■ Task item ■
Each line of the data below that holds the word "Home" is to be reported in full.

[Records from a dataset]
'''
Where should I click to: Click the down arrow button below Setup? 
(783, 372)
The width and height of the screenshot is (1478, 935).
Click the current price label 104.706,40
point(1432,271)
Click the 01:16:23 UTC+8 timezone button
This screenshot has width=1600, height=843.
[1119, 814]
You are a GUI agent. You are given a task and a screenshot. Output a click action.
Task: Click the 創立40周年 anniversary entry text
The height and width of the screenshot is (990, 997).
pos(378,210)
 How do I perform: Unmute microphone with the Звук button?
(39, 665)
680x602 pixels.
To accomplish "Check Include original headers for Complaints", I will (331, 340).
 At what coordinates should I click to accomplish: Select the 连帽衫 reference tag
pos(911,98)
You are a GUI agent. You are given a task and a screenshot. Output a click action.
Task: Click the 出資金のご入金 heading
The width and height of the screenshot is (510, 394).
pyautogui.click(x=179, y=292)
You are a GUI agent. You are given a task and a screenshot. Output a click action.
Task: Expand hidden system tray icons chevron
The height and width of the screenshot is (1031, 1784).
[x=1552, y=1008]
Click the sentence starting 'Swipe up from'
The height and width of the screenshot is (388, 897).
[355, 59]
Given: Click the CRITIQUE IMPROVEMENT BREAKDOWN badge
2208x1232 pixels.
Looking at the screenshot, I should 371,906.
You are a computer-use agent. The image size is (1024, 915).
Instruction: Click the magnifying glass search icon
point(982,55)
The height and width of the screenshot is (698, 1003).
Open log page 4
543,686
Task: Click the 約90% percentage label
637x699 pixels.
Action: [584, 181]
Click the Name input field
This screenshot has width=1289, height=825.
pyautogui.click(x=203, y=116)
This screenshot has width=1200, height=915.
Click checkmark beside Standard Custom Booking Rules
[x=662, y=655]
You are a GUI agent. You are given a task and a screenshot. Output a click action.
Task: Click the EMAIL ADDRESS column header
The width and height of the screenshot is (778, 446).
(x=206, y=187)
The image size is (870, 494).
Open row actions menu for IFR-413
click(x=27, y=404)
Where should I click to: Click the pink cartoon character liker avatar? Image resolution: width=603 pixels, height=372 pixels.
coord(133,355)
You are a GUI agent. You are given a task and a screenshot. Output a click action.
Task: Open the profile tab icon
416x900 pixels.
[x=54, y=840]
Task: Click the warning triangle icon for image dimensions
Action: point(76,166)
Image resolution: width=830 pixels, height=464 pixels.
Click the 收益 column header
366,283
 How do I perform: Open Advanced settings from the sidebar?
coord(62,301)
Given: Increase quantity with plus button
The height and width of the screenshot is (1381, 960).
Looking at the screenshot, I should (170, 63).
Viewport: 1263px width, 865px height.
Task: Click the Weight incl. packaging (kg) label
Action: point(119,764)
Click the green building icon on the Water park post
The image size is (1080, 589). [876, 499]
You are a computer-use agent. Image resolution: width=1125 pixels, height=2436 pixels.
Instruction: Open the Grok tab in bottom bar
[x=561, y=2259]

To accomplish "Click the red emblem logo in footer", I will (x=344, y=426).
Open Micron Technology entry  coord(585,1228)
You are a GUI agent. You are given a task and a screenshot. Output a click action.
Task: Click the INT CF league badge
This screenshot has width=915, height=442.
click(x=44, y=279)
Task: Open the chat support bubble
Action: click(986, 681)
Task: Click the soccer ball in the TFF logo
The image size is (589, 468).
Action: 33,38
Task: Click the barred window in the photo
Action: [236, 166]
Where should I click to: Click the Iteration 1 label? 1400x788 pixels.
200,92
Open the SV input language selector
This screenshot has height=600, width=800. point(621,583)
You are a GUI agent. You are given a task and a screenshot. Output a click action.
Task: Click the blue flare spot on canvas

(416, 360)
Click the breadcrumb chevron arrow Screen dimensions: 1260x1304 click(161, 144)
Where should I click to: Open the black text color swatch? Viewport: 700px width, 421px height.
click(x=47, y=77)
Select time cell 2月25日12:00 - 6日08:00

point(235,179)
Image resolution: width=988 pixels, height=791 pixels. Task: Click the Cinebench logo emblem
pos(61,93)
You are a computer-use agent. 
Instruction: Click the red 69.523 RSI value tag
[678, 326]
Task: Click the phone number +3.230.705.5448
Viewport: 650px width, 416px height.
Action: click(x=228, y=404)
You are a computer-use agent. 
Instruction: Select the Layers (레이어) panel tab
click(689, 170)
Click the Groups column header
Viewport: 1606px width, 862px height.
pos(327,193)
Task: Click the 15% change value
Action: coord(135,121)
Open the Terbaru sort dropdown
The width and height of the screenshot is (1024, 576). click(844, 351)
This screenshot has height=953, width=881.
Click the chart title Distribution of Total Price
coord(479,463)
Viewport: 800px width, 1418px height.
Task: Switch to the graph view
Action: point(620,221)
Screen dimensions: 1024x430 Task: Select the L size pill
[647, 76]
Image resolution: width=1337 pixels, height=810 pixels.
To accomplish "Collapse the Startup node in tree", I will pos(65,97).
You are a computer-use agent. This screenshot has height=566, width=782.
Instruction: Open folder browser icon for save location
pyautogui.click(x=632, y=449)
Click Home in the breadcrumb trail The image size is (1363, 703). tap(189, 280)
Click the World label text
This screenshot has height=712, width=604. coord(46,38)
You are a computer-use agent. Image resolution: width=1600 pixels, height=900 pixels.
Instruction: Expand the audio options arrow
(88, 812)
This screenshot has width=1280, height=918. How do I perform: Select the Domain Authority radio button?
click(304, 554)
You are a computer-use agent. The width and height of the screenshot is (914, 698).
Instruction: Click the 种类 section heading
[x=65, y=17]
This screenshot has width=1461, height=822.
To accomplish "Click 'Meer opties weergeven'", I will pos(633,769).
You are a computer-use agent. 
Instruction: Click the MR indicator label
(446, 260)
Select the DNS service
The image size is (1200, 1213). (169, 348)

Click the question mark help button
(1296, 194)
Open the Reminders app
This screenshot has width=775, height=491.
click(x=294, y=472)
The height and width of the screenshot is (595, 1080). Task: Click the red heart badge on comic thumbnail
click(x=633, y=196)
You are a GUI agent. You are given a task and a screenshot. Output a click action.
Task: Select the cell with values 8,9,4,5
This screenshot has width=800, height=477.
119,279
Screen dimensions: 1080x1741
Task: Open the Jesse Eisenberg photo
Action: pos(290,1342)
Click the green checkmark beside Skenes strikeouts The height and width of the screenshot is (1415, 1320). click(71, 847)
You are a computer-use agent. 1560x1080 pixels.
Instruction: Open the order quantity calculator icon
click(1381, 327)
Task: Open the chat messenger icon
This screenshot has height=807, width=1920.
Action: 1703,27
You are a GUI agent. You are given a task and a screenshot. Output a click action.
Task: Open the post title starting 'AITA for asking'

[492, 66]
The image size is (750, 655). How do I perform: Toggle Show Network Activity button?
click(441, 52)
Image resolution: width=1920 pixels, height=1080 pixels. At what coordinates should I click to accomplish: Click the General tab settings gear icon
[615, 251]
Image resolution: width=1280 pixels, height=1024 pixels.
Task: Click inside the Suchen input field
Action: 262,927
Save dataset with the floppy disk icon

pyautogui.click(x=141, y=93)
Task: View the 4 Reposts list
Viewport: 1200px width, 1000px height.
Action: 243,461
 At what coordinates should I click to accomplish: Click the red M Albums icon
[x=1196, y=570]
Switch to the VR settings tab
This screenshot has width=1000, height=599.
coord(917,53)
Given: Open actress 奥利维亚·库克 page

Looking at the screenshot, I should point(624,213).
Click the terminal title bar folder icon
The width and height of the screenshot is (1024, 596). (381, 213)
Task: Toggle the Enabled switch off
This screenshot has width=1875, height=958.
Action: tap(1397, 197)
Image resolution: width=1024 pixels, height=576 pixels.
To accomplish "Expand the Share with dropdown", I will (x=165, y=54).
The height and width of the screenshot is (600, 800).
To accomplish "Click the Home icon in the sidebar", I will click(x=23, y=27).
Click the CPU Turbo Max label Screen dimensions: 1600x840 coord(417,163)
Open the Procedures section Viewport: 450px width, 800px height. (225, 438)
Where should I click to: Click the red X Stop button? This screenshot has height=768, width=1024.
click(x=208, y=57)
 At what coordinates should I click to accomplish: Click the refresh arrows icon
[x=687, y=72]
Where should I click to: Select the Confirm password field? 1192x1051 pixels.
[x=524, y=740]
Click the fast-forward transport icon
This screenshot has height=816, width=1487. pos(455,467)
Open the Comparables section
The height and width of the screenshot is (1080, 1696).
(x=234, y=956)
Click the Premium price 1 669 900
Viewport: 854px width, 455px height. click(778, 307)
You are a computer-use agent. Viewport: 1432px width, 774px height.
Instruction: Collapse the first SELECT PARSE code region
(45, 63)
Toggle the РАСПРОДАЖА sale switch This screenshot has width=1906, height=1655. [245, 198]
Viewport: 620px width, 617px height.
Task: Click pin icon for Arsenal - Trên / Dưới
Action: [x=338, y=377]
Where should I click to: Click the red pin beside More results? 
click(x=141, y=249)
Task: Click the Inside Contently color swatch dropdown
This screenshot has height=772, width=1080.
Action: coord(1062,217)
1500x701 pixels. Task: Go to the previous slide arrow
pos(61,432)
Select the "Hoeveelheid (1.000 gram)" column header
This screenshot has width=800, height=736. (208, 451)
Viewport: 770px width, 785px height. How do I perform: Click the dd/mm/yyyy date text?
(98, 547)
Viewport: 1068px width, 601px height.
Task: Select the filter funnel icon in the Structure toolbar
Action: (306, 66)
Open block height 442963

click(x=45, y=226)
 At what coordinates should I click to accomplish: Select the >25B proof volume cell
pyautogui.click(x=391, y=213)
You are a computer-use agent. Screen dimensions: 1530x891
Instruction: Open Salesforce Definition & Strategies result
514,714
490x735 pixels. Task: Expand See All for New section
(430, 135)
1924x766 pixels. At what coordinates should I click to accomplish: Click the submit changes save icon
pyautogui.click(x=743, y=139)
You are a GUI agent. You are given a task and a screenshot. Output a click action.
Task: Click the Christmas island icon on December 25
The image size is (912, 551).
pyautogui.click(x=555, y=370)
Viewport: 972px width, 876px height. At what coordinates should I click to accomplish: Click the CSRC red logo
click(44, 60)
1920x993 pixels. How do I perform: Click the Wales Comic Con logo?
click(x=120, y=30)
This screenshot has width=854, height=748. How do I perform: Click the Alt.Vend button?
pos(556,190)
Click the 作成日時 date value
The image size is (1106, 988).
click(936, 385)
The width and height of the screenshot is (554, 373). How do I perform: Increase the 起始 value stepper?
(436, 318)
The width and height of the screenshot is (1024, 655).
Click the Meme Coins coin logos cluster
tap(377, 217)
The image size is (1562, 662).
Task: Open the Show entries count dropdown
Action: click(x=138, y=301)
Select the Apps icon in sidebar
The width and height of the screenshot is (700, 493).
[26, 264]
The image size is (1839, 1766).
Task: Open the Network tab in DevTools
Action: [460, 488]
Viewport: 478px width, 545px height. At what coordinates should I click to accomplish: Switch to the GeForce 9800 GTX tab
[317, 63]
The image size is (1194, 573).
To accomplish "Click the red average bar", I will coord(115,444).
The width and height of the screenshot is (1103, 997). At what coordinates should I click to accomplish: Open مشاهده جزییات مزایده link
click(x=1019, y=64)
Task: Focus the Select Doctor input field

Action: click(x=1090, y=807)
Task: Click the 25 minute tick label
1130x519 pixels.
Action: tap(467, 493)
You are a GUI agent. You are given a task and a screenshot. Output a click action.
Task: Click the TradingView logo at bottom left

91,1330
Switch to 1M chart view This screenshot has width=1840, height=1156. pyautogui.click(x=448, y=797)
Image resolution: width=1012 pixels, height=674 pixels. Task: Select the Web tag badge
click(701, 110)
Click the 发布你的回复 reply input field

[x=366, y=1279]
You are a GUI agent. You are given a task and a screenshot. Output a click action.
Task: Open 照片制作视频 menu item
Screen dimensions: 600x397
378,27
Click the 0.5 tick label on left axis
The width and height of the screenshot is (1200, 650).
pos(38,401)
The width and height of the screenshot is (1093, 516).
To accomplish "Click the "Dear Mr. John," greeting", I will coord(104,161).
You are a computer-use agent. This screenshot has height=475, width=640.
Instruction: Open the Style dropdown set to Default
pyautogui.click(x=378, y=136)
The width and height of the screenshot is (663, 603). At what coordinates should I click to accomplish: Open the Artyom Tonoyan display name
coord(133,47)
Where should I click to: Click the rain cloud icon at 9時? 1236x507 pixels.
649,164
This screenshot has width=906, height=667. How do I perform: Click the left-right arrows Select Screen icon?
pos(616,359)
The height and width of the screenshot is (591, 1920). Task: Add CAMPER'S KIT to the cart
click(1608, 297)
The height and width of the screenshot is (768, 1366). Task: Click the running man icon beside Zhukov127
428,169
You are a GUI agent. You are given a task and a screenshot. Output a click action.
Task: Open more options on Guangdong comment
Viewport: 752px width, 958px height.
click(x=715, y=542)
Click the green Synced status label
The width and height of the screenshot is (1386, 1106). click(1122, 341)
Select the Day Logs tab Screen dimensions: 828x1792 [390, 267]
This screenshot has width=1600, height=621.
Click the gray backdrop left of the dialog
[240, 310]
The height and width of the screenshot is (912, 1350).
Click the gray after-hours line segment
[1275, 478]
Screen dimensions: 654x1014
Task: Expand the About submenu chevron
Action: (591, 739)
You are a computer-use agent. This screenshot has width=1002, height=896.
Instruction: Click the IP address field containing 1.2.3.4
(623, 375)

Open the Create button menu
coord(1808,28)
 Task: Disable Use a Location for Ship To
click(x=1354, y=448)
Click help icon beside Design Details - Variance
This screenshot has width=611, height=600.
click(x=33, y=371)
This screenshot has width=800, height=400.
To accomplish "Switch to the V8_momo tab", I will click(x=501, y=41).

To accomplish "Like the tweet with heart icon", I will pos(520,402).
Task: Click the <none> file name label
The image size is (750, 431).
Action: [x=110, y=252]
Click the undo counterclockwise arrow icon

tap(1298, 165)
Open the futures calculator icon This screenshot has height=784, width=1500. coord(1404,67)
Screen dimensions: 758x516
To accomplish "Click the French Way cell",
'''
■ Answer for the task ■
Click Home in the breadcrumb trail The image size is (1363, 703). tap(189, 280)
To accomplish "Click the Home icon in the sidebar", I will click(x=23, y=27).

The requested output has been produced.